> _RECORDED INFORMATION_:
----
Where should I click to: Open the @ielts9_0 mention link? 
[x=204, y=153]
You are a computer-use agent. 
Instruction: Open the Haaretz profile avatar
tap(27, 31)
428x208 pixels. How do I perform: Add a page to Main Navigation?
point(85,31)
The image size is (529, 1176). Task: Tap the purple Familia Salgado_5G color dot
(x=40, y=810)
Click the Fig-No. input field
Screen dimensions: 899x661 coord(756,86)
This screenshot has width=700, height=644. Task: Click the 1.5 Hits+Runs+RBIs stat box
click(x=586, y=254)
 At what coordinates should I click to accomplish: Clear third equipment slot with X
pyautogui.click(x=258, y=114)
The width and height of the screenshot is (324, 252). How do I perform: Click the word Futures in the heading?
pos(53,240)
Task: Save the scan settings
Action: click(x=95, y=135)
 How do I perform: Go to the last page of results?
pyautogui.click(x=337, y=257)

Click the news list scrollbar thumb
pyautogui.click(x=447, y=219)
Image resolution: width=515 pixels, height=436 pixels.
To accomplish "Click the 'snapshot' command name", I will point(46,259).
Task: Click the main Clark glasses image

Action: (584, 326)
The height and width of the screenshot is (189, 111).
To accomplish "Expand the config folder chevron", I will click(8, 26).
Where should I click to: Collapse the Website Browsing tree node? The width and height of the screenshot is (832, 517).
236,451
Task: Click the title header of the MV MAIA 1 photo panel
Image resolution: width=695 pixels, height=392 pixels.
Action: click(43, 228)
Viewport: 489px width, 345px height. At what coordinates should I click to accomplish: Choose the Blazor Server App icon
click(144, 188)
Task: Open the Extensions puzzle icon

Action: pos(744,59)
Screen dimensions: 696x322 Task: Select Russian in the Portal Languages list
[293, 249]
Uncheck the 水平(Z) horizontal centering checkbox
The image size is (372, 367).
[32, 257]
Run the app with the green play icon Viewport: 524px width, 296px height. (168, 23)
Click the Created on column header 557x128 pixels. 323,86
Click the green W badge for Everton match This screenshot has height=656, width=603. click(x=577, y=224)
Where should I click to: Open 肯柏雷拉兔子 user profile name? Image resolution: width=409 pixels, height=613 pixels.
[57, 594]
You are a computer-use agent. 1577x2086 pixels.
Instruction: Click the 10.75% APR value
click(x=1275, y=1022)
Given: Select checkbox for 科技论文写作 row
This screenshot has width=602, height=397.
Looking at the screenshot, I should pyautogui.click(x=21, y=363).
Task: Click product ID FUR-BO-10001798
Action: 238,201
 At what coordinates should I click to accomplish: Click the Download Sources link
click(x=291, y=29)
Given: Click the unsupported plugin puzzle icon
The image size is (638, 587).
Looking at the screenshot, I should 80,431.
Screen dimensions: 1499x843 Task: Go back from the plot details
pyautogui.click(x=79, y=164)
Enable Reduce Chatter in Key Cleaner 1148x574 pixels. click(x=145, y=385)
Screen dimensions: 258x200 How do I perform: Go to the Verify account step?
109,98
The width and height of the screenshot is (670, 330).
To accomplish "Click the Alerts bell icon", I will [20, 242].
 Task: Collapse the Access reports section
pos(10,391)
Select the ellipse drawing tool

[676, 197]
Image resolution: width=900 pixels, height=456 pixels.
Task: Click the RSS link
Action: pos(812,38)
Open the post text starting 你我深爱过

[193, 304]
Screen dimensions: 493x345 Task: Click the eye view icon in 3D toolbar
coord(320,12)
----
Exact reproduction is required. Give the lines of the data from its first line through the line containing "Task: Click the title", and no others.

Where should I click to: Open the @ielts9_0 mention link? 
[x=204, y=153]
You are a computer-use agent. 
Instruction: Open the Haaretz profile avatar
tap(27, 31)
428x208 pixels. How do I perform: Add a page to Main Navigation?
point(85,31)
The image size is (529, 1176). Task: Tap the purple Familia Salgado_5G color dot
(x=40, y=810)
Click the Fig-No. input field
Screen dimensions: 899x661 coord(756,86)
This screenshot has width=700, height=644. Task: Click the 1.5 Hits+Runs+RBIs stat box
click(x=586, y=254)
 At what coordinates should I click to accomplish: Clear third equipment slot with X
pyautogui.click(x=258, y=114)
The width and height of the screenshot is (324, 252). How do I perform: Click the word Futures in the heading?
pos(53,240)
Task: Save the scan settings
Action: click(x=95, y=135)
 How do I perform: Go to the last page of results?
pyautogui.click(x=337, y=257)

Click the news list scrollbar thumb
pyautogui.click(x=447, y=219)
Image resolution: width=515 pixels, height=436 pixels.
To accomplish "Click the 'snapshot' command name", I will point(46,259).
Task: Click the main Clark glasses image

Action: (584, 326)
The height and width of the screenshot is (189, 111).
To accomplish "Expand the config folder chevron", I will click(8, 26).
Where should I click to: Collapse the Website Browsing tree node? The width and height of the screenshot is (832, 517).
236,451
Task: Click the title header of the MV MAIA 1 photo panel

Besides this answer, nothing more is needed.